Data items:
++++

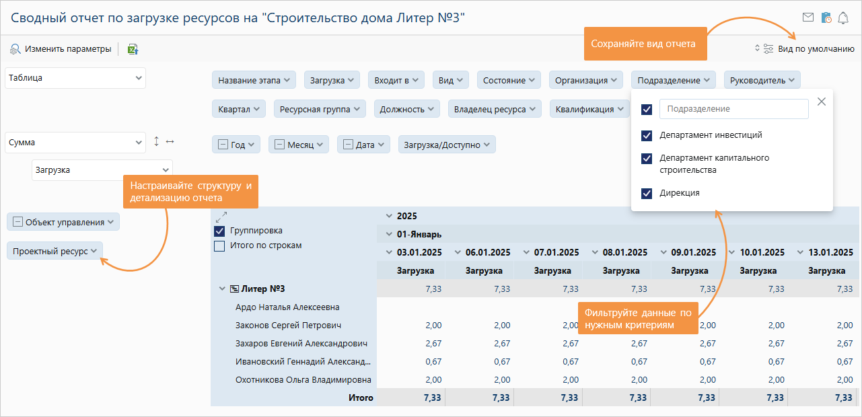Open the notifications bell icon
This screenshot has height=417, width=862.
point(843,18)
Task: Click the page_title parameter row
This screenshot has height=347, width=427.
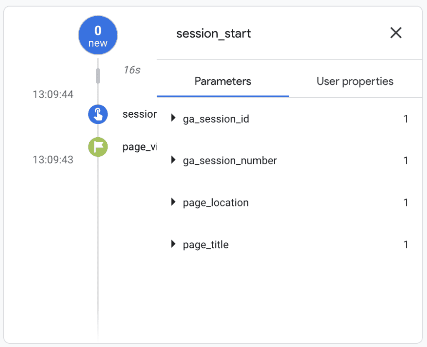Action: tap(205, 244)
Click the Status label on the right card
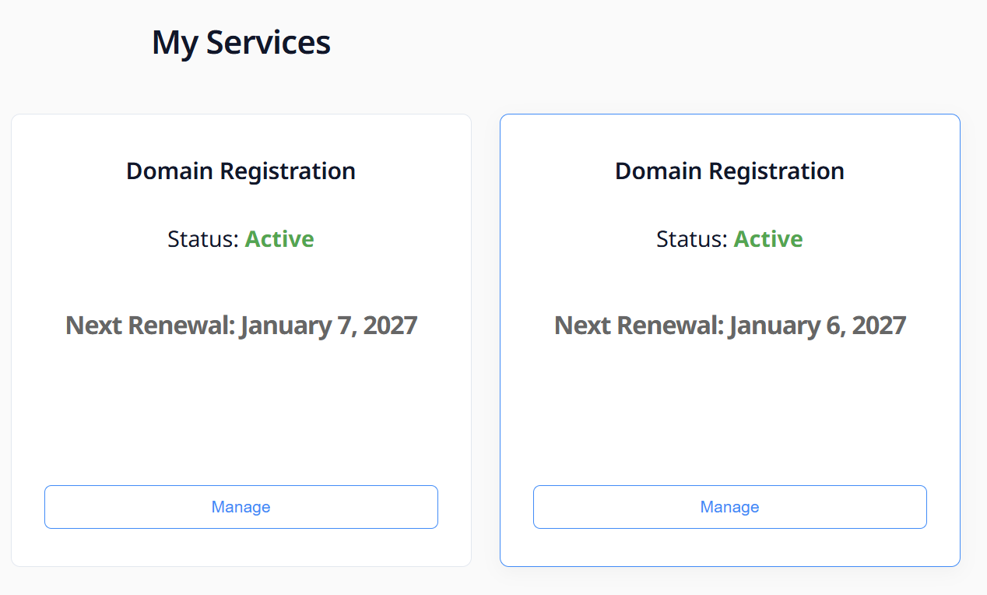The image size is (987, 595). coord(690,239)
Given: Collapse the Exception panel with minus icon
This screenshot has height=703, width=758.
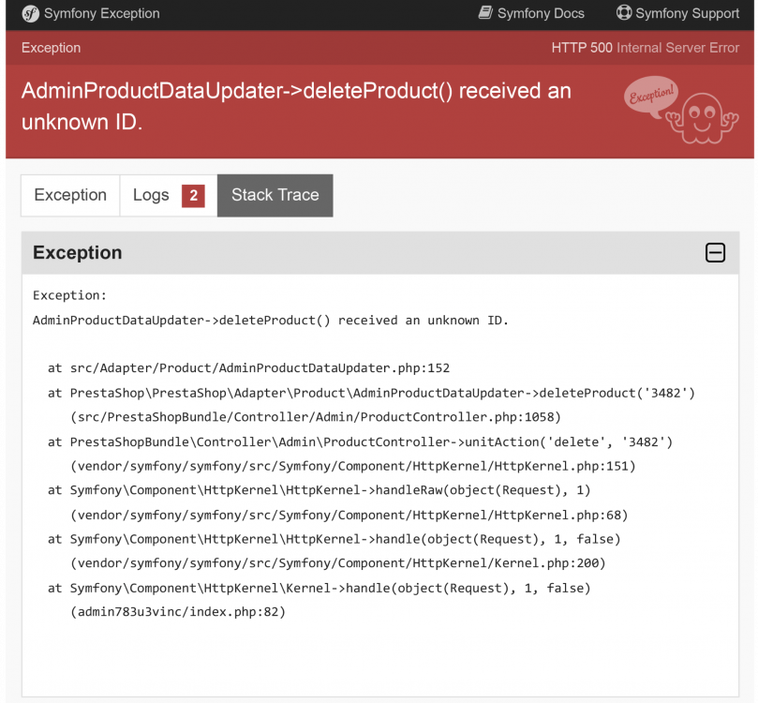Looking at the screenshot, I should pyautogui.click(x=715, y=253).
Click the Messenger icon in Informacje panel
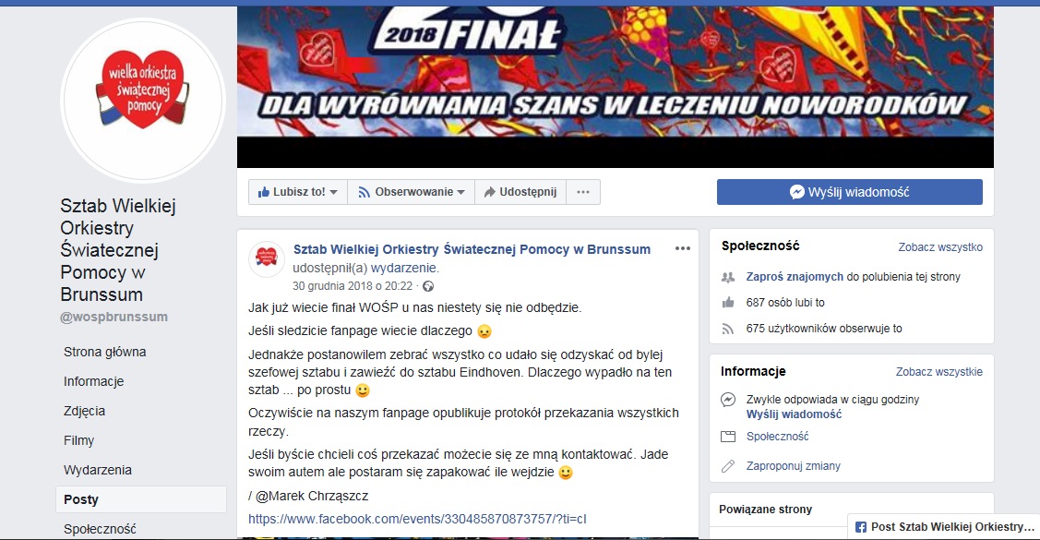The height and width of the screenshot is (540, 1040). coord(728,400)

++++

Reproduce every line of the material above word for word, leaving out the pictures.

Open the notifications bell icon
This screenshot has height=417, width=862.
point(843,18)
Task: Click the page_title parameter row
This screenshot has height=347, width=427.
Action: tap(205, 244)
Click the Status label on the right card
The image size is (987, 595). coord(690,239)
Given: Collapse the Exception panel with minus icon
This screenshot has height=703, width=758.
Looking at the screenshot, I should pyautogui.click(x=715, y=253).
Click the Messenger icon in Informacje panel
The height and width of the screenshot is (540, 1040). coord(728,400)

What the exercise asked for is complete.